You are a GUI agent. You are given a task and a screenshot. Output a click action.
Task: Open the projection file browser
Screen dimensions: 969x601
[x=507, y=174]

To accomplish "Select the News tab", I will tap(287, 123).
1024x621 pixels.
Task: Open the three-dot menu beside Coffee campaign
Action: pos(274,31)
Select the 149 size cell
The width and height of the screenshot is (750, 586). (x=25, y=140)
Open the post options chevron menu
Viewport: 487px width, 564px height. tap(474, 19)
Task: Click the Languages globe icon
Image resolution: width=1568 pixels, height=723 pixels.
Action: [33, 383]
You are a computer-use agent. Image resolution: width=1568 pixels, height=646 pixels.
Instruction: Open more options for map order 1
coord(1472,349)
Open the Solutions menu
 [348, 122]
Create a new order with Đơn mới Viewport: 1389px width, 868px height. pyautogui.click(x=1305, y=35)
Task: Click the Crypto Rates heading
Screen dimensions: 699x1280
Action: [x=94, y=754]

-------------------------

■ **Exercise**
Output everything from the line containing "Task: Click the Crypto Rates heading" down to the end of the data as a JSON list of strings, one string per line and blank lines omitted.

■ **Answer to the exercise**
[
  "Task: Click the Crypto Rates heading",
  "Screen dimensions: 699x1280",
  "Action: [x=94, y=754]"
]